Tuesday, November 11, 2025

Veteran's Day

 

Korean Veteran

Veteran’s Day is upon us.  This day we honor and celebrate all those who served in the military to defend our country.  No one can imagine what horrific experience they had and how it affected the rest of their lives.  Some were volunteers and some were drafted.  My Dad was drafted to serve in the Korean conflict.  He was only 21 years old and newly married in February 1953 when he was sent to Camp Stoneman in Pittsburg, California as part of the 7th Infantry Division, Men of the “Bayonet”.  He was a country boy who was raised on a tenant dairy farm in Jefferson City in East Tennessee.  I have a Camp Stoneman postcard sent to my mother from my dad postmarked 1953 along with the locket he sent her from there.  It is in a frame now on my shelf.  The tiny black/white photos of him and her that she so carefully placed in the little locket are so precious to me.  They went on to spend 73 years of married life together.  

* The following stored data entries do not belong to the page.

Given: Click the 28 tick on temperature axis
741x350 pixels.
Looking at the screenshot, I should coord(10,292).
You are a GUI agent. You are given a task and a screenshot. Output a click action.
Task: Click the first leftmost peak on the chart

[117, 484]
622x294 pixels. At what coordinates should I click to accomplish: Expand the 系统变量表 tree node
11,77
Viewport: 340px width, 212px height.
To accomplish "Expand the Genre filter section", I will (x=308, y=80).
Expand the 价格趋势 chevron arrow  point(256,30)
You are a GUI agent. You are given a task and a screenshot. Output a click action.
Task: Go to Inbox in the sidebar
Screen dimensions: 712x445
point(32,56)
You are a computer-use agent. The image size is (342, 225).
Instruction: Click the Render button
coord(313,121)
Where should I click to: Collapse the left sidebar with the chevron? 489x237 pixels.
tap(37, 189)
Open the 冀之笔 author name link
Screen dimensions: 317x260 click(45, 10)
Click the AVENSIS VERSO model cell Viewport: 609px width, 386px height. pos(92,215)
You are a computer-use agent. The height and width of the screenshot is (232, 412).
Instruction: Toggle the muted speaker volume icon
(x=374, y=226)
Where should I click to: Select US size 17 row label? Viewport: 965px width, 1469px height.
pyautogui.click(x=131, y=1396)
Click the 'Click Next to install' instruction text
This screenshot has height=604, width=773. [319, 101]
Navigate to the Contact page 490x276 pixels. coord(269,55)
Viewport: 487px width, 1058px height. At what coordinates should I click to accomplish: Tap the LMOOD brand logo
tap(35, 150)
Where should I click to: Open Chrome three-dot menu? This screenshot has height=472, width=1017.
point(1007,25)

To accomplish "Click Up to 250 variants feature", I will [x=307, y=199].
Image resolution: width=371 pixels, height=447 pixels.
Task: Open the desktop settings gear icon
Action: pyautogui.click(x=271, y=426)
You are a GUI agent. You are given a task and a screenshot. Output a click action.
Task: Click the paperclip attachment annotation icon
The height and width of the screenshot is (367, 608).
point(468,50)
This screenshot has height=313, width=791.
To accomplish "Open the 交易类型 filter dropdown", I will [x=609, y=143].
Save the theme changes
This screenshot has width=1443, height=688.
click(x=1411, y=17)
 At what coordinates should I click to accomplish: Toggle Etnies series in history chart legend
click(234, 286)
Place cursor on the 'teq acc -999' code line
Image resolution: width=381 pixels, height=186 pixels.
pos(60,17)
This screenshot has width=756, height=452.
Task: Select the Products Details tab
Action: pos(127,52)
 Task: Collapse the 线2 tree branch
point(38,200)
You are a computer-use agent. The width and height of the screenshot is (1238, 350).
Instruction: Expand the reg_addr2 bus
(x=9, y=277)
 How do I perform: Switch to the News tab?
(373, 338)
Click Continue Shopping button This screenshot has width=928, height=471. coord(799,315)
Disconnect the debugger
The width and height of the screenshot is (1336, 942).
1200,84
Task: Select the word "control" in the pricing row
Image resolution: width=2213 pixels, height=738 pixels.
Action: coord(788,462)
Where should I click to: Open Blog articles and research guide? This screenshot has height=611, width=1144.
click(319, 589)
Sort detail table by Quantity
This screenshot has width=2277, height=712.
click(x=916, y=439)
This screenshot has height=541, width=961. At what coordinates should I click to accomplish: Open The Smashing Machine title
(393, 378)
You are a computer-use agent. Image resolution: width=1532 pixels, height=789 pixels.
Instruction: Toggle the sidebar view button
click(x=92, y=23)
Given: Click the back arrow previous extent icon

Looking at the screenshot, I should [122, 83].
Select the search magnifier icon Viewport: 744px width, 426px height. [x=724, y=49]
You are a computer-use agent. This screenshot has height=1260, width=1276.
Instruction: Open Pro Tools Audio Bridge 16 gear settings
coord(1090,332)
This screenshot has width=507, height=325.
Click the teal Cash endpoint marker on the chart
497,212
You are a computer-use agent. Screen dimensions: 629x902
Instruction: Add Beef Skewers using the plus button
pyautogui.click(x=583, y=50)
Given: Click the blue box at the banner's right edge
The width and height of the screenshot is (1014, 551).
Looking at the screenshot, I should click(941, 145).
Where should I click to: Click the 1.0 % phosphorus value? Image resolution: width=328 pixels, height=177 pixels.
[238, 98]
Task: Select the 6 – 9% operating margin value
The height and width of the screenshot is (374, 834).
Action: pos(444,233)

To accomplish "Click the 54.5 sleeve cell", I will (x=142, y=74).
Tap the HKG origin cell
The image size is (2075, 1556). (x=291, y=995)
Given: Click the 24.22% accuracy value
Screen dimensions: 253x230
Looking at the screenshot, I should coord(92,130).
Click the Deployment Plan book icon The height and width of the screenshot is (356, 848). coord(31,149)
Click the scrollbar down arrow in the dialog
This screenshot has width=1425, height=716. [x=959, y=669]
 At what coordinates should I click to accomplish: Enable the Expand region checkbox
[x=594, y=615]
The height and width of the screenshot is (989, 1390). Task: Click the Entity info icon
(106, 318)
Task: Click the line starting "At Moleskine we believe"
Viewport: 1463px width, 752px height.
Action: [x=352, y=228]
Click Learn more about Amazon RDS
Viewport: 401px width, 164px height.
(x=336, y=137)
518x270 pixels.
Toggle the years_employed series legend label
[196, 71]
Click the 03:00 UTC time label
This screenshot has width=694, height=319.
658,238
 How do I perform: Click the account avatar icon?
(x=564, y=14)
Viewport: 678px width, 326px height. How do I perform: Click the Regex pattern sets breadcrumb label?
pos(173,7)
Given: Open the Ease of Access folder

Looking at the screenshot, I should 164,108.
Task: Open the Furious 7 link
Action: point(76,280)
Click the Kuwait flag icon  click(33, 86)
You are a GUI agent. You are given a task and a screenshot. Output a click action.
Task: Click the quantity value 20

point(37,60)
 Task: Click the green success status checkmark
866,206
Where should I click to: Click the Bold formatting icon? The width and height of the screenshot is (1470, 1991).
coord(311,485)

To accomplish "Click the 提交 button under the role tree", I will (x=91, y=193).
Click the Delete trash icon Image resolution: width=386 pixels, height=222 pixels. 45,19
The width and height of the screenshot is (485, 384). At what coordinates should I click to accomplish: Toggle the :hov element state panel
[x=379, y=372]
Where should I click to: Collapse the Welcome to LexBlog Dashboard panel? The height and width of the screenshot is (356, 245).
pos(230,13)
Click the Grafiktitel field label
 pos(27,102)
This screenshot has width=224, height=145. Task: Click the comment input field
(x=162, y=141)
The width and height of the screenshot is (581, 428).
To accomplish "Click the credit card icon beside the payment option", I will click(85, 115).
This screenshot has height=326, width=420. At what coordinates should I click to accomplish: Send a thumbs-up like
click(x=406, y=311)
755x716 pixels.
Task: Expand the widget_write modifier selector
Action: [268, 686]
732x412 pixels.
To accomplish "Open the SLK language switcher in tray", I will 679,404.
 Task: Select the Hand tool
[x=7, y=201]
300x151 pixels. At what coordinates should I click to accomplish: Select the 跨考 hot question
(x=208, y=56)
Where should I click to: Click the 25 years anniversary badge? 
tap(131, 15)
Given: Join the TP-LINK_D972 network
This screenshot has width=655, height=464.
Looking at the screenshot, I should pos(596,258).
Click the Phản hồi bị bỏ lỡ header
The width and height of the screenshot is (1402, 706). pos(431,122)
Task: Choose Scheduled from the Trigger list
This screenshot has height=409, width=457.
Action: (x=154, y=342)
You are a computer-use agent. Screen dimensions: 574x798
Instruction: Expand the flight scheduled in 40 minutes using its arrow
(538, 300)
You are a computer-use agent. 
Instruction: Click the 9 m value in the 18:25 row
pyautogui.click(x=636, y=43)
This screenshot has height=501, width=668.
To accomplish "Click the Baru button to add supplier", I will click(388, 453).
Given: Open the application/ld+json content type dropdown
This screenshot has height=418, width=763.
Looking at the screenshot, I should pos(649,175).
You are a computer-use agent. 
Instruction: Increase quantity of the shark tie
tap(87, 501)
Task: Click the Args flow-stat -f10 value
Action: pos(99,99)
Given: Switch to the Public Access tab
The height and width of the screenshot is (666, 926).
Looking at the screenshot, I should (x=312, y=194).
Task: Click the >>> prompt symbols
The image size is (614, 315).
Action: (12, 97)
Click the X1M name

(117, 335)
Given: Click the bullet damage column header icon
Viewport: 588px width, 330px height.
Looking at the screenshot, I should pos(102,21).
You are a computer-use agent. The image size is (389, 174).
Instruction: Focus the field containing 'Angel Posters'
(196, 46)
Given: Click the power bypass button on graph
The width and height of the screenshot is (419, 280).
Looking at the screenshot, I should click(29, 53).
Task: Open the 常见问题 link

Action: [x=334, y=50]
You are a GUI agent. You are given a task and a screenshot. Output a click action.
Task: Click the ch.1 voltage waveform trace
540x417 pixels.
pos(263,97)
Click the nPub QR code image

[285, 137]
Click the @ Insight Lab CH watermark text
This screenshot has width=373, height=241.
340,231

He had not seen any of the world, yet he was boarding a boat to take him on a several-week journey to Korea, arriving overseas in September 1953.  I’m sure he was scared and no doubt he was seasick, as well as homesick.  He was stationed at 38th Parallel, Chuncheon, Korea, and ultimately spent approximately 2 years there and thankfully returned home safely.  When I was growing up, he didn’t talk too much about war.  I know only a few stories about his time there.  He has a multitude of black/white photos taken while there.  He always referenced how incredibly cold the winters were and how the rats would get down in their sleeping bags with them.  He began his interest in weightlifting while serving which turned into a career for him.  He and his buddies fabricated a bench press by attaching cinderblocks to the ends of a steel bar.  I do have photos to prove it.  He said our mother wrote to him every single day. 

My dad spoke of how he hated to be the watchguard at night and how afraid he was of falling asleep on his post.  The fear was that if he fell asleep, a North Korean soldier could come up behind him with a wire and cut his throat.  He told us about the Korean orphaned children and the stray dog that his troop adopted.  The children would beg the US soldiers for gifts by singing: “Cigaretto, chocolecto, chewing gum presento me.  Have no mamason.  Have no papason.  Chop, Chop, please give to me”.   At least, that is the song my dad would sing for us.  He also told of the terror of being in a foxhole with shots being fired over his head.  At some point, he was given the job of radio operator with the 32nd Regiment’s Heavy Mortar Company.  He is currently 93 with dementia but still calls out his radio jargon daily: “Able, Baker, one, five, Willie, X-ray”.  He taught me and my sister many Japanese words that we never knew the translation for all these years later.  In turn, I passed along to my children these Japanese nonsense words. 

I wonder sometimes what my father would have been like had he not served in the US Army.  I don’t think he would be the same man that he is today.  Although tough, I know the experiences he had there were valuable ones in shaping his character.  I won’t say he got out without some PTSD, but he mostly chose not to speak about it.  He answered the call to duty in service to our country and I am very proud of him.  In 2012, he was able to participate in the HonorAir Knoxville which took him on a trip to Washington DC to tour the memorials.  The Korean Memorial was dedicated in 1995 and before that there was really no public recognition for Korean veterans.  A big thank you to all who serve because we know that freedom is not free.  Happy Veteran’s Day.